In the data below, set down exactly the lines from the one containing "The image size is (1185, 858)." up to and including the one containing "Image resolution: width=864". Leave the pictures out.

-- Given records --
------------------------

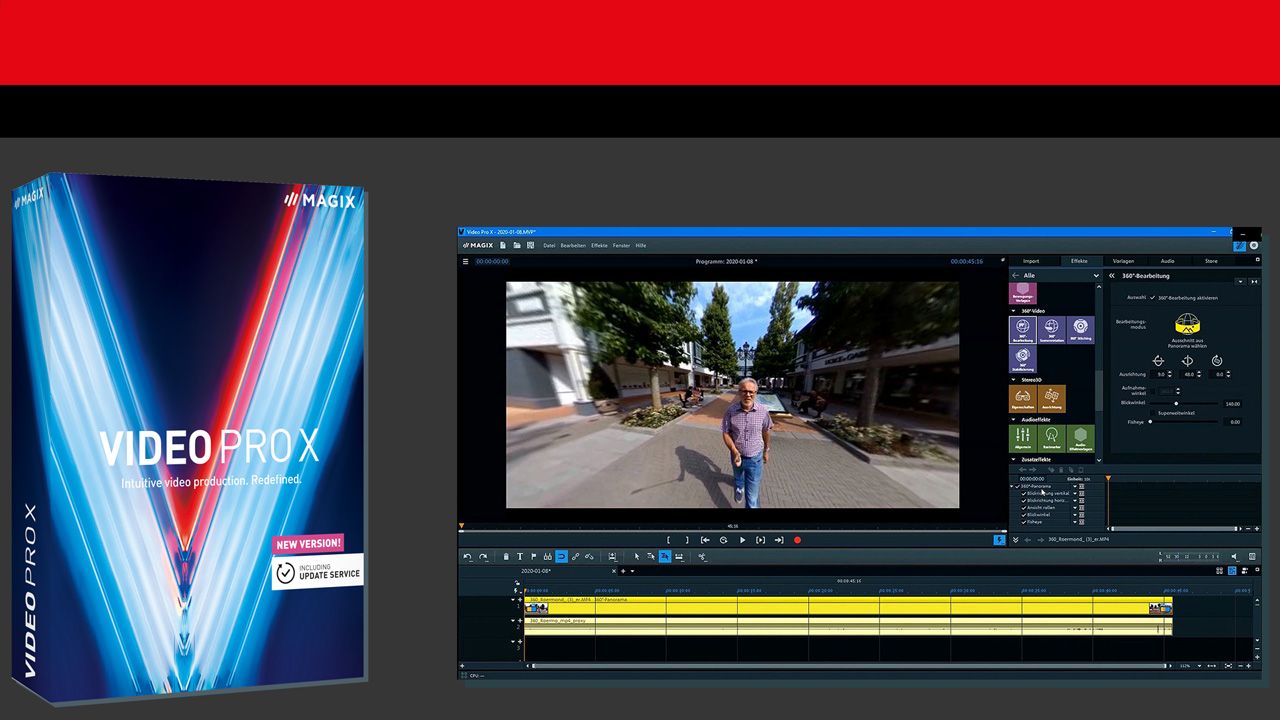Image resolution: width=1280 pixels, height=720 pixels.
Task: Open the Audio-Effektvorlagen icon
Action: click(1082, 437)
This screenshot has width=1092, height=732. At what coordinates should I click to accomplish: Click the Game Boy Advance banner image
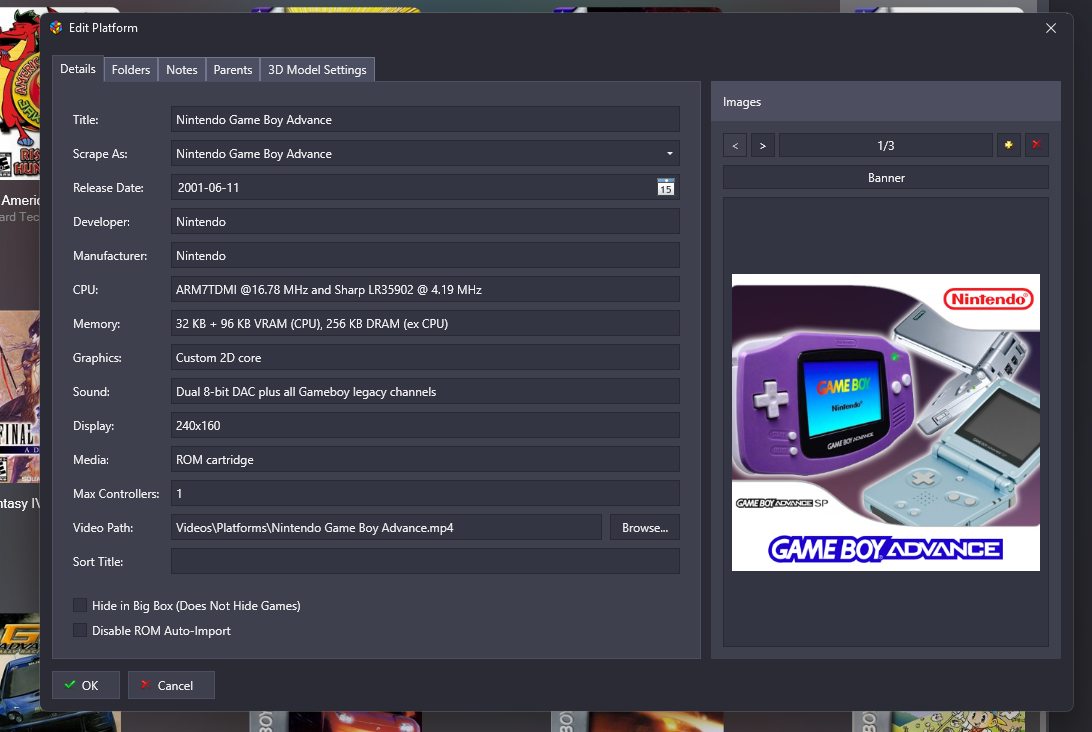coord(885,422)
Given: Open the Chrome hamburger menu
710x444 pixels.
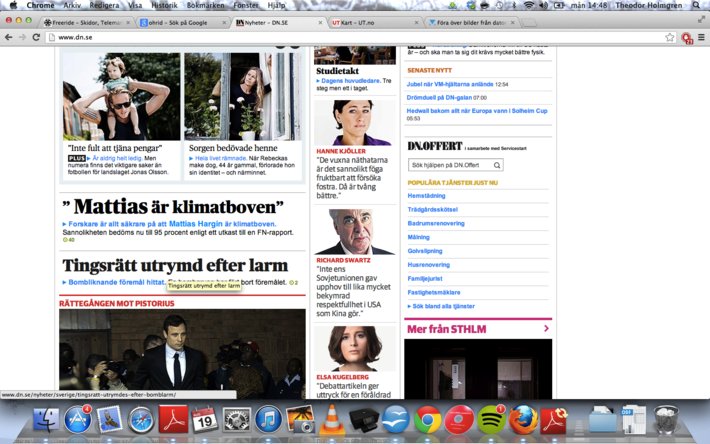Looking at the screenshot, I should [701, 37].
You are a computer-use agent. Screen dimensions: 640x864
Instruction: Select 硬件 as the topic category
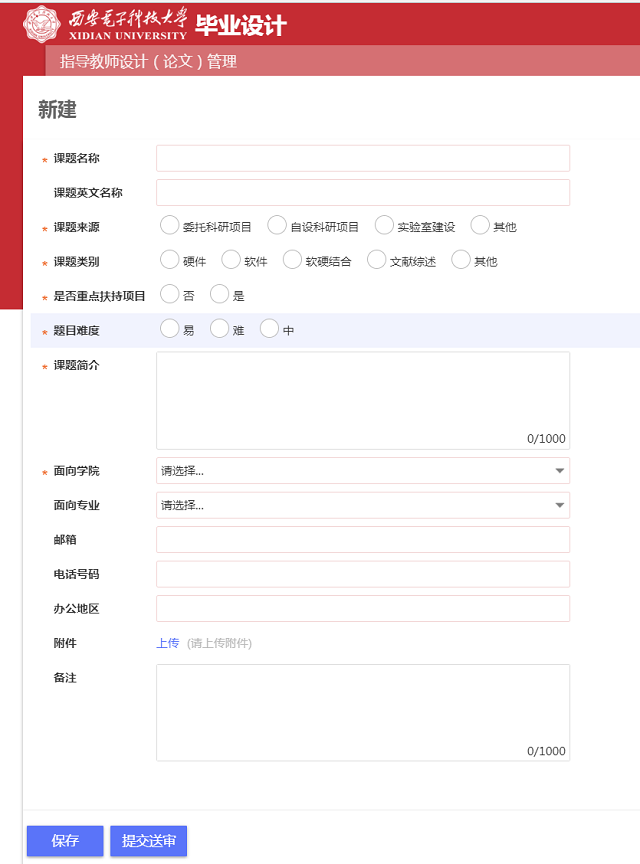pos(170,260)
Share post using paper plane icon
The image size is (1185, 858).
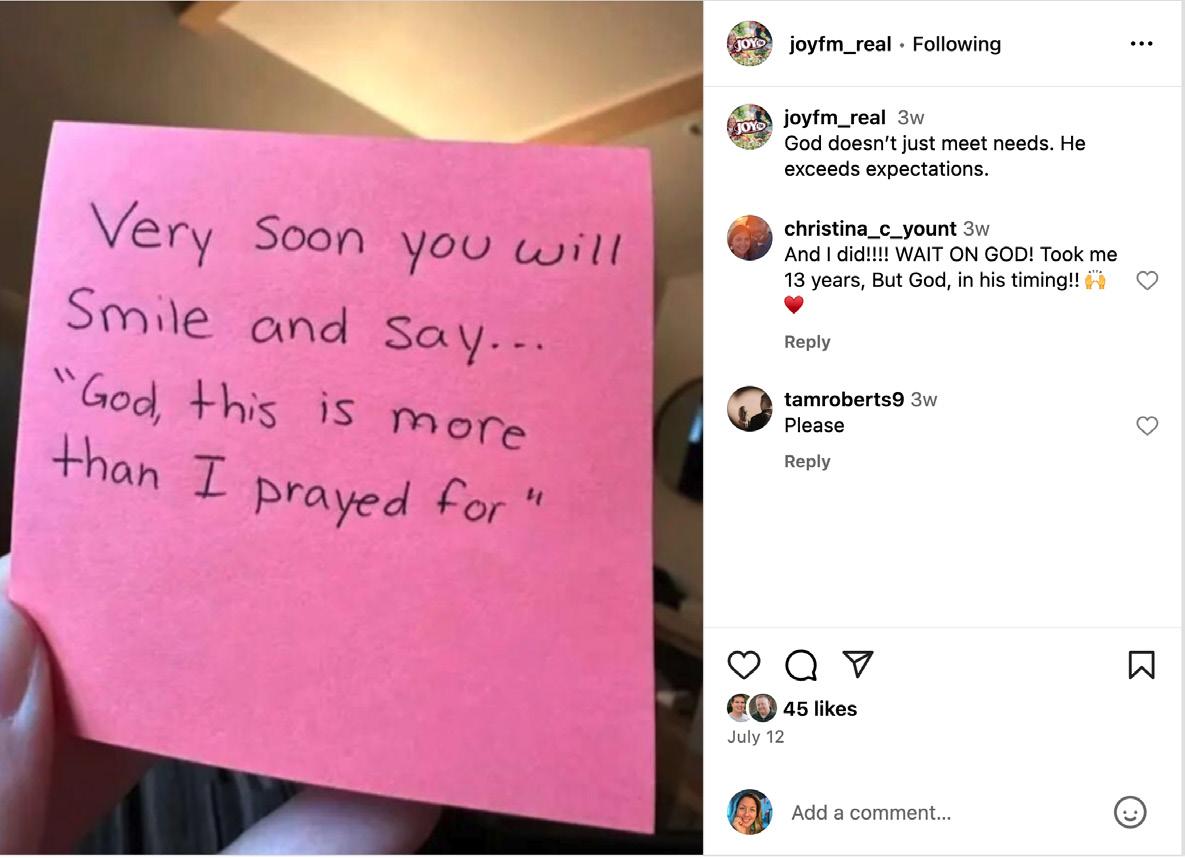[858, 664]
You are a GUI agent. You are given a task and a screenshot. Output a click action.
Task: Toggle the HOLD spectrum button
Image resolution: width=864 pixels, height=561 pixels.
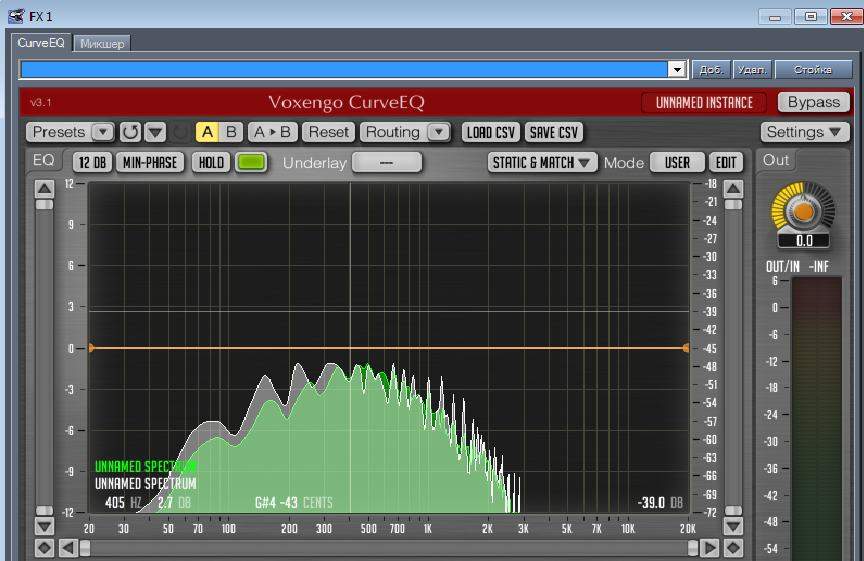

------------------------

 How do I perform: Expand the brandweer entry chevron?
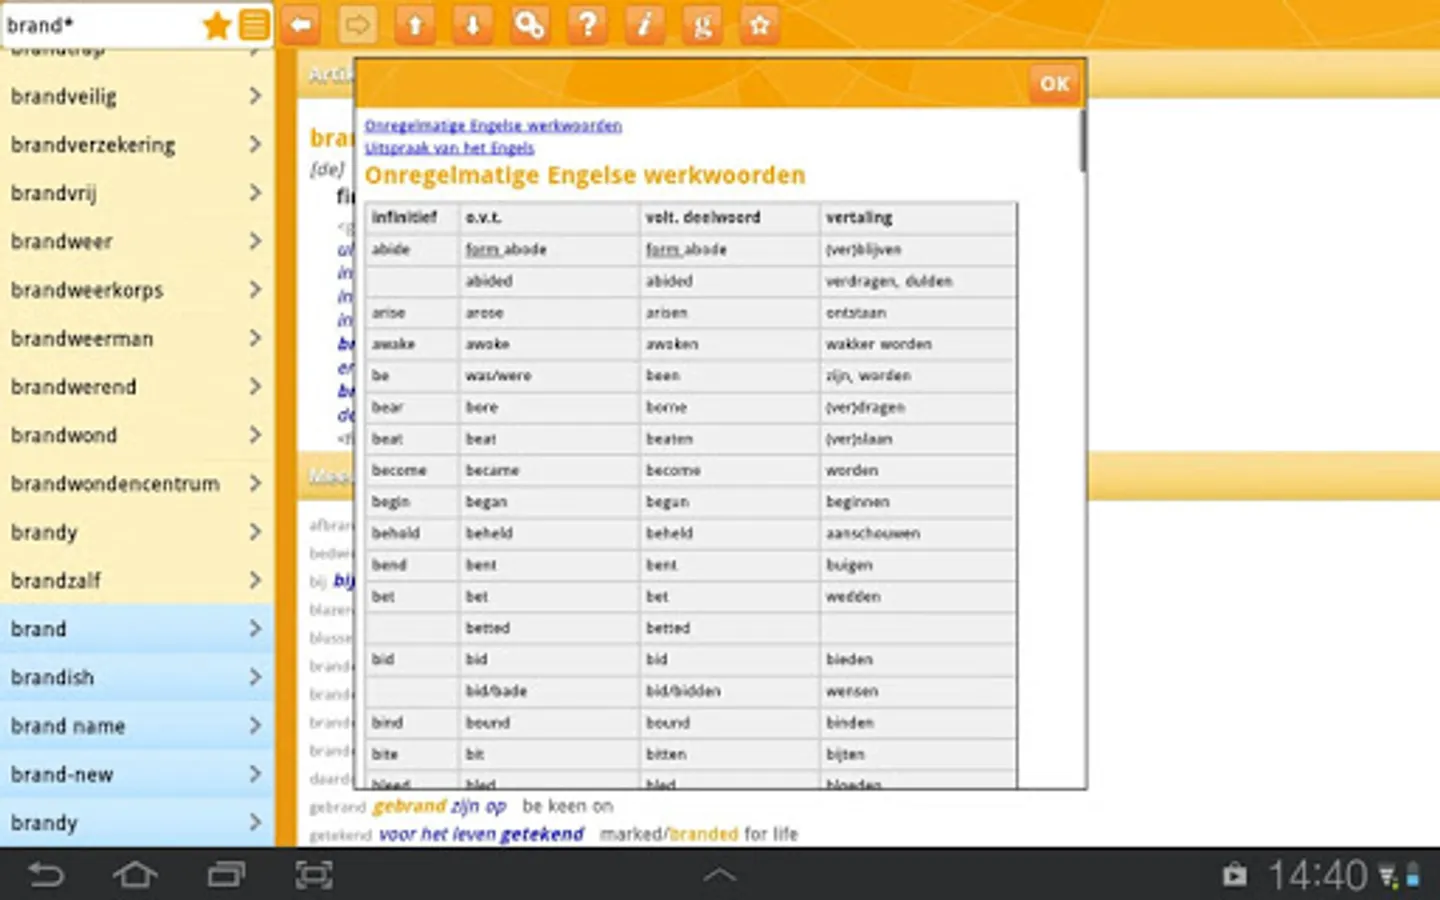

------------------------

-- Your solution --
The image size is (1185, 858).
[858, 664]
You are a GUI agent. You are given a task and a screenshot. Output a click action.
Task: Toggle the HOLD spectrum button
Image resolution: width=864 pixels, height=561 pixels.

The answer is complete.